**Source passage**

........

You can't change some things that put your heart at risk, such as getting older and having a family history of heart disease. But, there are plenty of other things you can do to keep your heart strong and healthy.

Current guidelines recommend that people should:

  • Exercise at least 30 minutes a day
  • Maintain normal weight
  • Reduce salt intake
  • Increase potassium intake
  • Limit alcohol consumption; however, moderate alcohol consumption (1 - 2 glasses a day) may actually lower the risk for heart attack among men with high blood pressure
  • Consume a diet rich in fruits, vegetables and low-fat dairy products while reducing total and saturated fat intake. The DASH diet and the Mediterranean diet are two ways of achieving such a dietary plan.

Additionally, you should consider the following heart healthy changes:

  • If you smoke, quit. Smoking has been closely linked to heart disease as well as a host of other diseases. Quitting is the single best thing you can do for your health. But quitting is hard. Talk to your doctor about products and support that can help you succeed.
  • Know your numbers. Your cholesterol, blood pressure, blood sugar and body mass index numbers are key indicators to help you improve your health and reduce your risk of developing heart disease, diabetes and other serious illnesses. See more information on Know Your Numbers.
  • Get your blood pressure checked. High blood pressure (hypertension) makes the heart work harder than normal. It can also damage your blood vessels. But you may have high blood pressure and not know it because it has no symptoms. Have your blood pressure checked on a regular basis, and if it is high, take steps to lower it.
  • Control your cholesterol. Cholesterol is a fatty substance that can clog your arteries and raise your risk of a heart attack. Saturated fat raises your cholesterol level more than anything else, so limit saturated fats and avoid trans fats. Instead, choose healthy mono- and polyunsaturated fats found in olive oil, nuts, seeds and some fish.
  • Watch your weight. In most people, extra pounds lead to higher cholesterol and blood pressure levels. Keep your weight in check by combining a healthy, high-fiber diet with increased physical activity.
  • Get physical. Regular physical activity can cut your risk for many of the main causes of illness and death, including heart disease and stroke. It can also help you lower high blood pressure and cholesterol and control your weight. Aim for at least 30 minutes of activity most days of the week. But check with your doctor before you increase your activity level.
  • Keep an eye on sleep habits. Certain sleep disorders, especially sleep apnea, are associated with hypertension. Even chronic, insufficient sleep may raise blood pressure in patients with hypertension, placing them at increased risk of heart disease and death. Patients with hypertension who are habitually poor sleepers should consider long-acting blood pressure medications to help counteract the increase in blood pressure that occurs in the early morning hours. Be sure to discuss with your doctor.
  • Reduce Stress. Improving mood or relieving stress may be helpful. Treating stress cannot cure medical problems, but it may be an important part of an overall lifestyle plan. Stress management programs are not a substitute for standard medical treatments.
  • Eat a heart-healthy diet. Eat a diet rich in fruits, vegetables, whole grains and low-fat dairy. Choose lean meats, cut back on sugar and watch your portion sizes.

........

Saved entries

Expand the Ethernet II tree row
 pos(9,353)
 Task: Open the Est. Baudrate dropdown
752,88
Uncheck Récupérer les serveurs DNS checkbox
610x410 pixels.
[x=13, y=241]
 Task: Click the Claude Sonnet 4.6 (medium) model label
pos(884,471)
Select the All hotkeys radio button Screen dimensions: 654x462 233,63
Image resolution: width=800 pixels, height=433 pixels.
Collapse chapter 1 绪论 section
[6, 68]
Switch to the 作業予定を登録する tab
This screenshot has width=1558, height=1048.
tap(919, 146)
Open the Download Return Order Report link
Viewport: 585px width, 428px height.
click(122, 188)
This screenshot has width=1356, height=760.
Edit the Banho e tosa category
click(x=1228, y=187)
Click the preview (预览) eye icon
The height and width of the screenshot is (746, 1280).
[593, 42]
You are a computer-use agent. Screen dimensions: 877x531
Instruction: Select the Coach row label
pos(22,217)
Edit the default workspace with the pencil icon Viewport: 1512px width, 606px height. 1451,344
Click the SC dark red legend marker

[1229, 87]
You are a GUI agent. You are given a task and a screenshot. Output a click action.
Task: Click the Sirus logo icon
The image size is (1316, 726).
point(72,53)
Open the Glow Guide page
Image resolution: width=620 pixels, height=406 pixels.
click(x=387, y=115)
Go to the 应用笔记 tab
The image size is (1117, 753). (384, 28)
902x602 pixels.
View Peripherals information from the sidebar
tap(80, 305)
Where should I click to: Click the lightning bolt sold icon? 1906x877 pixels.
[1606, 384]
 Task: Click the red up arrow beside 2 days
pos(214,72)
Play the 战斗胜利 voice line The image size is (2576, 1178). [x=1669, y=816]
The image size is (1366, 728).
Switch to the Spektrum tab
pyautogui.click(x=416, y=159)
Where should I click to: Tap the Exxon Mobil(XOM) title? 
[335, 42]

........

**Your instructions**
Decide whether each of these statements agrees with the heart health text, and for each give yes or no along with the exact words from the text that settle it. (a) The text recommends exercising at least 30 minutes a day. (b) The text says that treating stress can cure medical problems. (c) The text says that high blood pressure always produces noticeable symptoms.

**Written response**
(a) Yes: "Exercise at least 30 minutes a day"
(b) No: "Treating stress cannot cure medical problems"
(c) No: "you may have high blood pressure and not know it because it has no symptoms"